I’ve been vaguely pondering this thing called Lent recently. Mainly I’ve been trying to not ponder it because of the angsty moments Christians seem to have about it. There are two main camps on the issue, those that are embracing the chance to get a bit more focus in their day to day living and remember Jesus by giving up something or taking up something and those that are delighting in the freedom that they don’t have to. Sometimes everyone becomes a bit too smug about their interpretation of what Lent is or isn’t about and whether we should be celebrating it. That’s really the problem, it’s kind of up to you whether you want to chose to partake in this festival or not, being shouty about whether we should or shouldn’t be doing it isn’t going to help, nor is parading your Lent virtues or rejection of the whole thing. I think Jesus told us to do somethings behind closed doors for a reason. Fasting or not fasting is between you and God, and maybe a few close friends to help you along the way.

At the very least (failing not to nail my colours to the mast here..) Lent is a brilliant lead into Easter, reminding us of our broken weak state and setting us a marker point in the sand as we see again our need of a cup, a tree and an empty grave.

Whenever I’ve thought about stuff I might do or not do for Lent I generally come up with a list of things that really should be part of my life anyway as part of living well in this walk with the Maker thing.
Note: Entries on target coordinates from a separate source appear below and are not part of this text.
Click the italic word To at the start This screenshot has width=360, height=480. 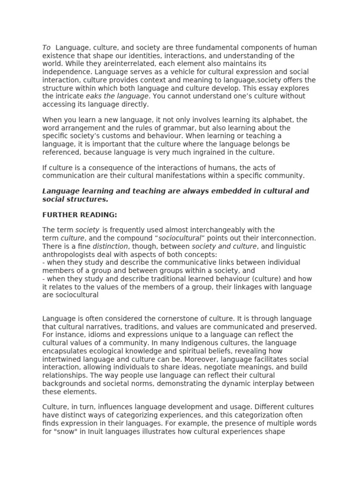coord(46,48)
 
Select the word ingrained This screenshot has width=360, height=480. coord(207,152)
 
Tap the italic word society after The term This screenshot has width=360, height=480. coord(87,230)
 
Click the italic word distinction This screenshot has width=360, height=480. coord(110,246)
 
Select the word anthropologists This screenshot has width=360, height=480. coord(68,254)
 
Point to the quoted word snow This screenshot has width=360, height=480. coord(66,431)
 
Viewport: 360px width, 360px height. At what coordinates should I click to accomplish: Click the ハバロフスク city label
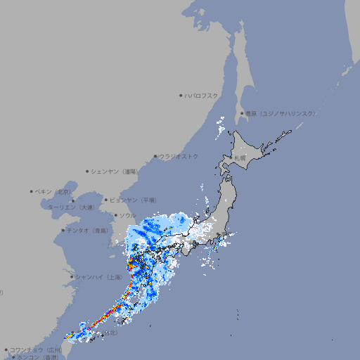202,95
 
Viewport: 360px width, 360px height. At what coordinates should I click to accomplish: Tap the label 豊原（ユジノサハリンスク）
281,113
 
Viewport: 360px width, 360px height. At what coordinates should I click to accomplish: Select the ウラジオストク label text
179,156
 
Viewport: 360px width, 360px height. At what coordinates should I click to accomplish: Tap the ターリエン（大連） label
71,207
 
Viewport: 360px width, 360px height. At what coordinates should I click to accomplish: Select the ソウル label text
127,215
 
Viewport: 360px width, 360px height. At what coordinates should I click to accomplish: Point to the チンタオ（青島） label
88,230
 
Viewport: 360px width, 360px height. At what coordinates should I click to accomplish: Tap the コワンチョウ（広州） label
36,349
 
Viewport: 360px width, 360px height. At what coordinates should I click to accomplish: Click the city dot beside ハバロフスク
181,95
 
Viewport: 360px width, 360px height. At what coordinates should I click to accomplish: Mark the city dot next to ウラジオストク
155,156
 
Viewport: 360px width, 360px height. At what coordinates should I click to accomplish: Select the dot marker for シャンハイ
72,277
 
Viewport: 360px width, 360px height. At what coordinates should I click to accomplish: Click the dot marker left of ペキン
32,191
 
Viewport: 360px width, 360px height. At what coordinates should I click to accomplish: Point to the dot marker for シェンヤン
87,171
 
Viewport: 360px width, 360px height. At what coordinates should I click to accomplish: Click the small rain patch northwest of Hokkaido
222,127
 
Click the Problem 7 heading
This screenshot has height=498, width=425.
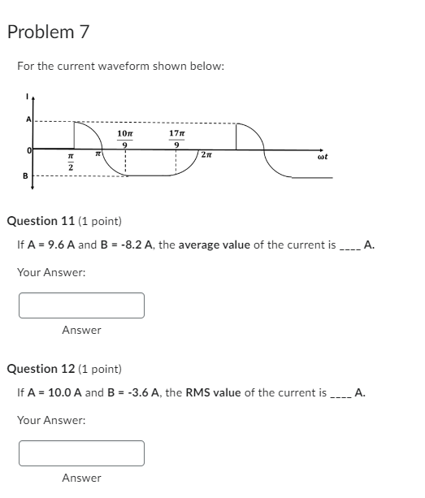pyautogui.click(x=48, y=32)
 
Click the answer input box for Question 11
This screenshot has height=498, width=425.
pyautogui.click(x=82, y=305)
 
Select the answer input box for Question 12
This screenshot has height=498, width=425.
pyautogui.click(x=82, y=453)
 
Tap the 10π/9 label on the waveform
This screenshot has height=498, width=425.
pyautogui.click(x=125, y=138)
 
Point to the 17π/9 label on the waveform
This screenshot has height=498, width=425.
pyautogui.click(x=176, y=138)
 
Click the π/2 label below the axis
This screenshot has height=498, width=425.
pyautogui.click(x=71, y=162)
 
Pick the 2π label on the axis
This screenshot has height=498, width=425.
pyautogui.click(x=208, y=155)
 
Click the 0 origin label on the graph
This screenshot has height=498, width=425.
pyautogui.click(x=28, y=150)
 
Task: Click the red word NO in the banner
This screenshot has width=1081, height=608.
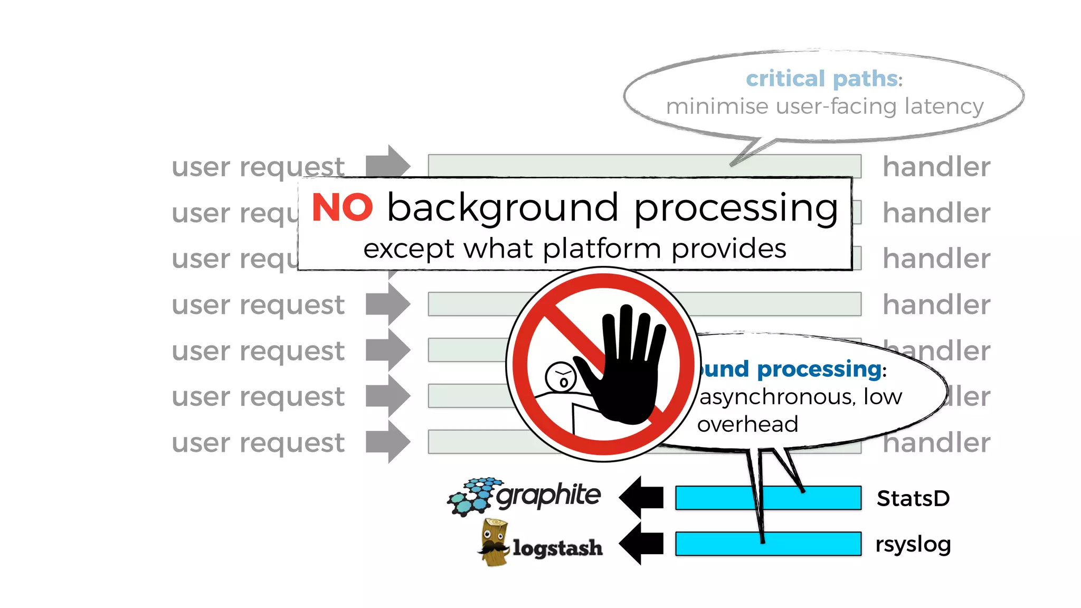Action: [342, 207]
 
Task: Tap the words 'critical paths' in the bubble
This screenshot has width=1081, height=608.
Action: [821, 79]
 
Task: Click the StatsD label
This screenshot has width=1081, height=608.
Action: [913, 498]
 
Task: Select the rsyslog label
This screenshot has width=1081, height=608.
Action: [913, 544]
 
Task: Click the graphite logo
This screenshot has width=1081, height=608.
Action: [524, 496]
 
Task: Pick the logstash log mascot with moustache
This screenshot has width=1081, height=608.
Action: [494, 543]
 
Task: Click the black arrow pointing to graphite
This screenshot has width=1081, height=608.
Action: [641, 497]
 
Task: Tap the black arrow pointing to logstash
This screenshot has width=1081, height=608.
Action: [641, 543]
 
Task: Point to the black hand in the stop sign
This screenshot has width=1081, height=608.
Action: [628, 369]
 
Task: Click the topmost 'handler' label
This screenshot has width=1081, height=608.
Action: [936, 167]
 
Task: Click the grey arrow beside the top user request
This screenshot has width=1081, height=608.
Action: [388, 166]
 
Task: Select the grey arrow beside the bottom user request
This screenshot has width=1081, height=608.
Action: [388, 442]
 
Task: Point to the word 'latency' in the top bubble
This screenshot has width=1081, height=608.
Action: [944, 106]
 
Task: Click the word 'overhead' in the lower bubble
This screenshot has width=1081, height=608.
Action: [747, 424]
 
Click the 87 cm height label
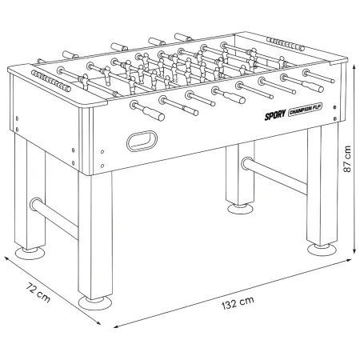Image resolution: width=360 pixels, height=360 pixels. click(347, 159)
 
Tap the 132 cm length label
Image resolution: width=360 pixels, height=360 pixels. click(238, 303)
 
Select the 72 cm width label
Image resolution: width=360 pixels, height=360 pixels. click(38, 293)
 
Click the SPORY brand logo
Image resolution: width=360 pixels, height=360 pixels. click(275, 114)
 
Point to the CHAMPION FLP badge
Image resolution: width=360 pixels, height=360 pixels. click(305, 110)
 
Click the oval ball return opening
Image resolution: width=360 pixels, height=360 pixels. click(142, 141)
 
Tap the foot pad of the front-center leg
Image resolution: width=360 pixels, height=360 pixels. click(95, 303)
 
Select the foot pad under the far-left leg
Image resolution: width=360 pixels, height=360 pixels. click(29, 253)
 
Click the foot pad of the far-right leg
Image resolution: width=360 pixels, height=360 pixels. click(322, 249)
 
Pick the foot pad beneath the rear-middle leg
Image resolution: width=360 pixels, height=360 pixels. click(240, 209)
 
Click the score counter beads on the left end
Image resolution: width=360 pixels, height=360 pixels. click(51, 81)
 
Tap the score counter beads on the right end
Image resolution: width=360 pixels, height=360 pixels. click(286, 44)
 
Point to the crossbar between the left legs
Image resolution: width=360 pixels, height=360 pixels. click(54, 217)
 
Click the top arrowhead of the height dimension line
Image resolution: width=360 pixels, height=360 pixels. click(354, 66)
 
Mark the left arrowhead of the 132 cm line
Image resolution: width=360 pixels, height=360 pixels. click(116, 326)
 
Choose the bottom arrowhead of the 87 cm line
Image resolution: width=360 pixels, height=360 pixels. click(354, 251)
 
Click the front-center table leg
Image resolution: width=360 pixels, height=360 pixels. click(95, 235)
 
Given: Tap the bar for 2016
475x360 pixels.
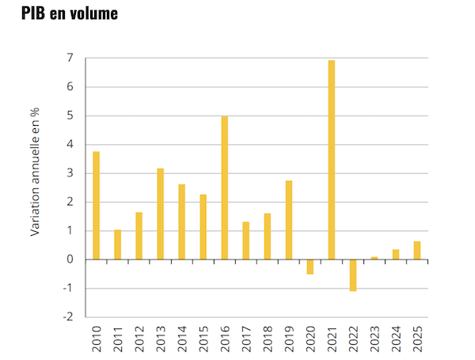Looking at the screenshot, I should click(224, 188).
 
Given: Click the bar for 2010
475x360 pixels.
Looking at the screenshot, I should click(96, 206).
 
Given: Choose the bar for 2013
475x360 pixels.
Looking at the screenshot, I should click(160, 214).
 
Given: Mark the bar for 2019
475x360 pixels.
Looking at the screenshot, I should click(288, 220).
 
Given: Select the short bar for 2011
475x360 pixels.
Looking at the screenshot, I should click(117, 244).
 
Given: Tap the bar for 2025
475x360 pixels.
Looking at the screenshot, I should click(416, 250).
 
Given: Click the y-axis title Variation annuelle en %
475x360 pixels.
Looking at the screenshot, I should click(36, 172).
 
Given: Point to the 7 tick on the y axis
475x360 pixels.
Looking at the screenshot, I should click(70, 59).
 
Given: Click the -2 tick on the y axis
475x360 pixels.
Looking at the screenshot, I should click(68, 317).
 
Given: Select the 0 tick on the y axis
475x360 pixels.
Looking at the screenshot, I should click(70, 260).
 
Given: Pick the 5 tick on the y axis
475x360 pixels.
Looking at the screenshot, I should click(70, 116).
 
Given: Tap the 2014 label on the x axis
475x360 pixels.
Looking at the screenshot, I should click(182, 338).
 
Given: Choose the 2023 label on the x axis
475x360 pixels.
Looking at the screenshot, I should click(374, 338).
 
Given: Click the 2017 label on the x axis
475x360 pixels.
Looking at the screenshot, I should click(246, 338).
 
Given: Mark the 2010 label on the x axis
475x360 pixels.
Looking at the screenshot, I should click(97, 338).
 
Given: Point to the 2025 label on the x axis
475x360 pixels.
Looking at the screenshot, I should click(417, 338).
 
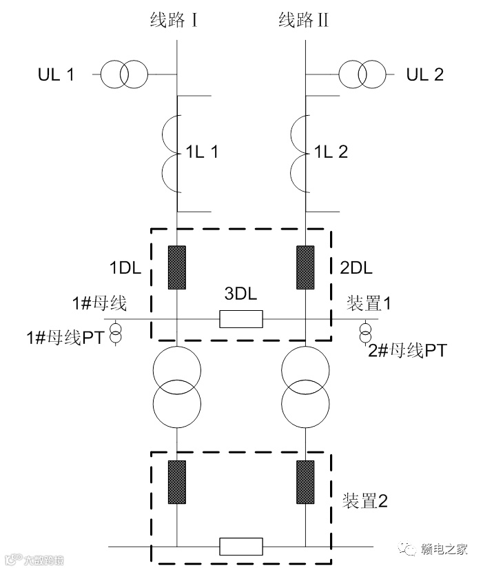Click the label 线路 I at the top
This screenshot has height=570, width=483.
(175, 20)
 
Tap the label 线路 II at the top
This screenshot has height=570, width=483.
(303, 20)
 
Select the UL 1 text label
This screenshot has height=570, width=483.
(56, 74)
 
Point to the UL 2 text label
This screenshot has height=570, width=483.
(425, 74)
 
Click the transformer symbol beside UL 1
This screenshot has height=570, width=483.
(124, 73)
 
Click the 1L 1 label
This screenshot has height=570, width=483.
(202, 152)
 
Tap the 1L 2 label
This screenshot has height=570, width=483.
(331, 152)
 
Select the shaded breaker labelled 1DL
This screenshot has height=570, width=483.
(178, 267)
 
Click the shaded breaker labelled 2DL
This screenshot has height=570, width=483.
(305, 267)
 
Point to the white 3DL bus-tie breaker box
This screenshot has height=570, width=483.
(241, 318)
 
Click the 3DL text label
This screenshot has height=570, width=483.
(241, 294)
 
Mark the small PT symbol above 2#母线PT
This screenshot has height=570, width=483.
(365, 330)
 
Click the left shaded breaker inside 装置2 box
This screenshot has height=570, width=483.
(178, 481)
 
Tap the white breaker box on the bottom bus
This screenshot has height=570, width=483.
(241, 547)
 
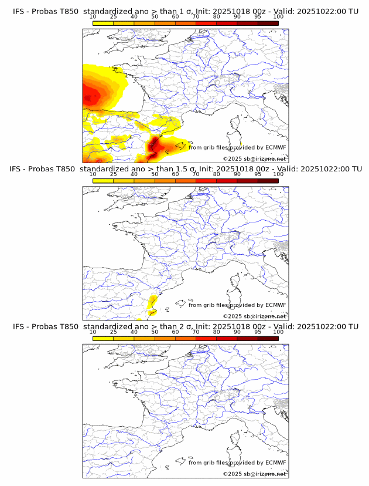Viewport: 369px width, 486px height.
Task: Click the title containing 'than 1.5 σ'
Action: (184, 169)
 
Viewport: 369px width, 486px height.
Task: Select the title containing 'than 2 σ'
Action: (184, 326)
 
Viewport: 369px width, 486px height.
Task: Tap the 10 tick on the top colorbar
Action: (93, 16)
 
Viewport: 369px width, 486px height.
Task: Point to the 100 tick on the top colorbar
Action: (278, 16)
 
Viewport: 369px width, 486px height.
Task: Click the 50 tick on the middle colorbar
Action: (155, 174)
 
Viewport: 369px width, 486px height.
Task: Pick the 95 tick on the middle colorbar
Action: (258, 174)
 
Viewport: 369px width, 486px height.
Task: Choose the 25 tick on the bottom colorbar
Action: (114, 332)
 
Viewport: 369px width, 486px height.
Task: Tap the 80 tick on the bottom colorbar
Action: (217, 332)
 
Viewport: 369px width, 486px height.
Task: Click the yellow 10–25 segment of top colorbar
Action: (103, 23)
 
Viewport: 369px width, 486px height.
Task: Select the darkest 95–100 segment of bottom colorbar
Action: (268, 339)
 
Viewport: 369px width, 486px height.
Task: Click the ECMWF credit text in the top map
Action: (237, 147)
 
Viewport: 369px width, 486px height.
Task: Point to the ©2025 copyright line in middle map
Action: (254, 316)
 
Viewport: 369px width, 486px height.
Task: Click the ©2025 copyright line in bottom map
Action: (254, 474)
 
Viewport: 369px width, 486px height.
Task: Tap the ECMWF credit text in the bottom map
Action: (237, 463)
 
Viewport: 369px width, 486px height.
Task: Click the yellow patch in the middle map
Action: (152, 303)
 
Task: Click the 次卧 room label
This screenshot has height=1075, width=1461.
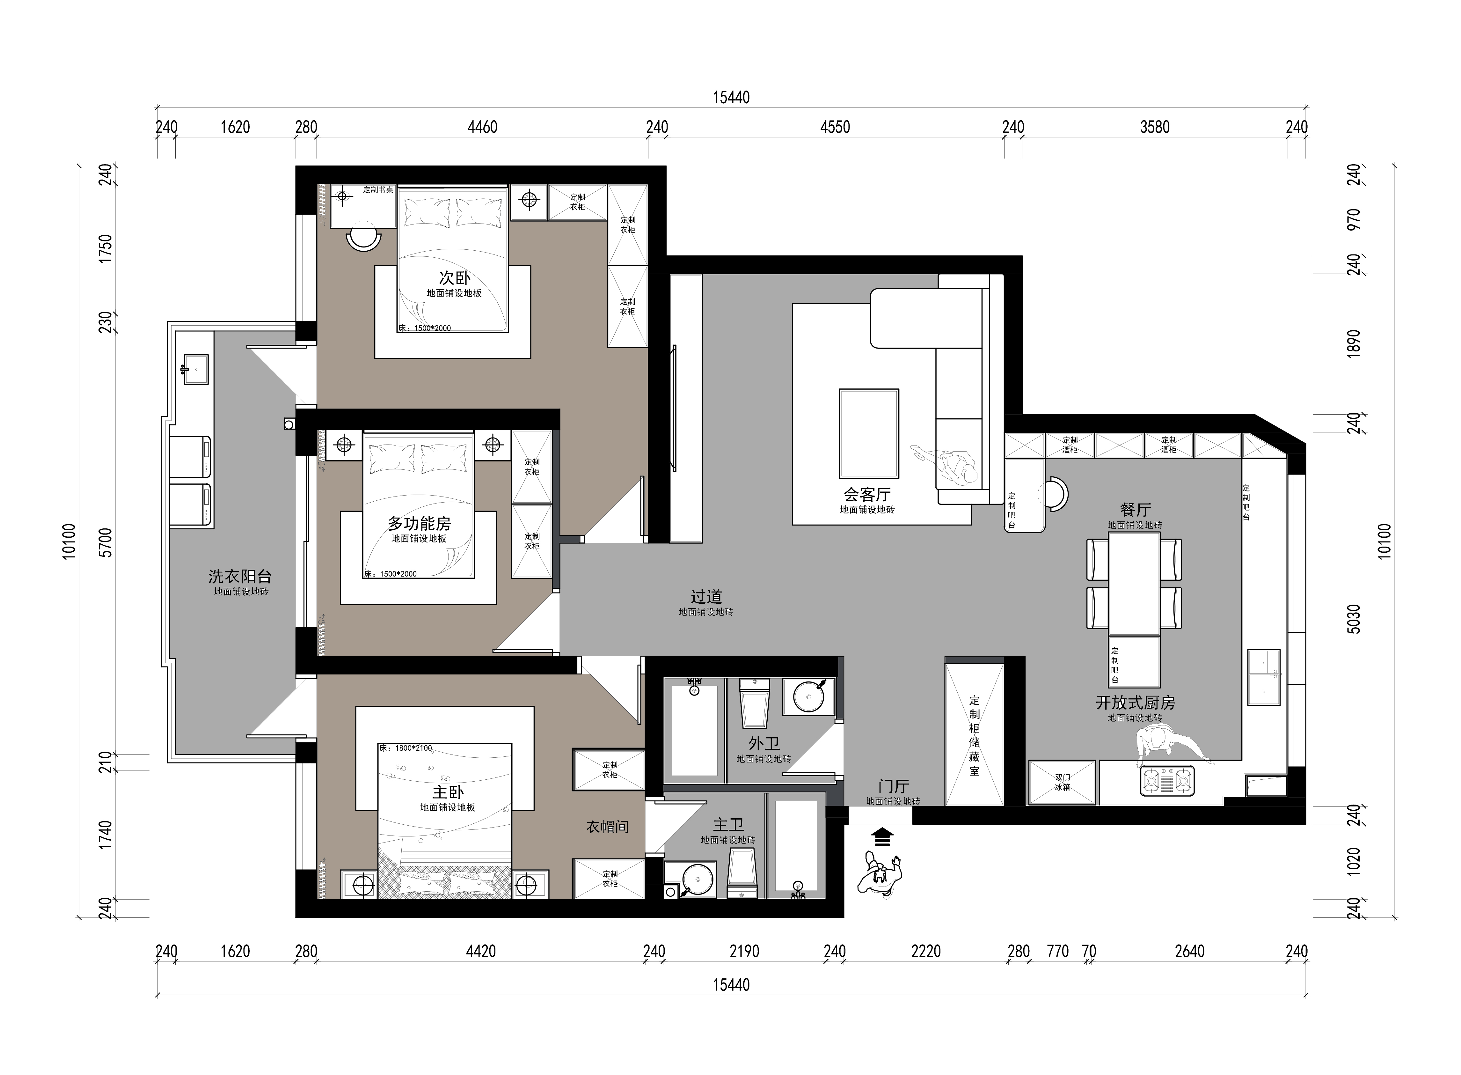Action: coord(454,278)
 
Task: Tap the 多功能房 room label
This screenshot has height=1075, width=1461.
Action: coord(420,523)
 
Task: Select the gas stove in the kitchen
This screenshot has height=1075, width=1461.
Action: coord(1168,780)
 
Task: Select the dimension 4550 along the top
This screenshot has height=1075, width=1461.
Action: coord(835,127)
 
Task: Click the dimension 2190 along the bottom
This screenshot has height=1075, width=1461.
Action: coord(744,951)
One of those is thankfulness. Thankfulness seems to have a strange kind of power in our lives, a lack of it leads to not being content, fear, forgetting who is in charge of this world. Last night in our small group we read these words from 1 Thessalonians 5: 16 Rejoice always, 17 pray continually, 18 give thanks in all circumstances; for this is God’s will for you in Christ Jesus. Giving thanks takes us out of ourselves and puts the emphasis on someone else, giving thanks in all circumstances is a world away from the slightly insane notion of giving thanks for all circumstances, giving thanks brings a recognition that there is someone to thank.

I’m not all that great at giving thanks in all circumstances, but that shouldn’t be a barrier to me because above all this is God’s will for my life. I spend lots of time trying to work out if I’m doing God’s will and worrying about where my life is going. I really should pay more attention to the glaringly obvious truth in front of me. Here it is, God’s will for my life, the thing we all want to know. It is:

Be joyful, pray and give thanks.

In every circumstance I find myself in.

Maybe God really is more concerned about the direction of our hearts than that exact place where we can feel like we’re fulfilling our destiny in life.

All these preamble leads me to a choice. I can choose to be thankful and I’m going to try and do that here. Each day. Not to show off about my amazing life to the world (3 readers who still read this blog) but to have a space to remember each day that there are things to be thankful for. Finding them might be fun. Finding them in the black days that descend on my mind will be a challenge but it might just be worth it to attempt to follow God’s will for my life.

Anyone want to join me?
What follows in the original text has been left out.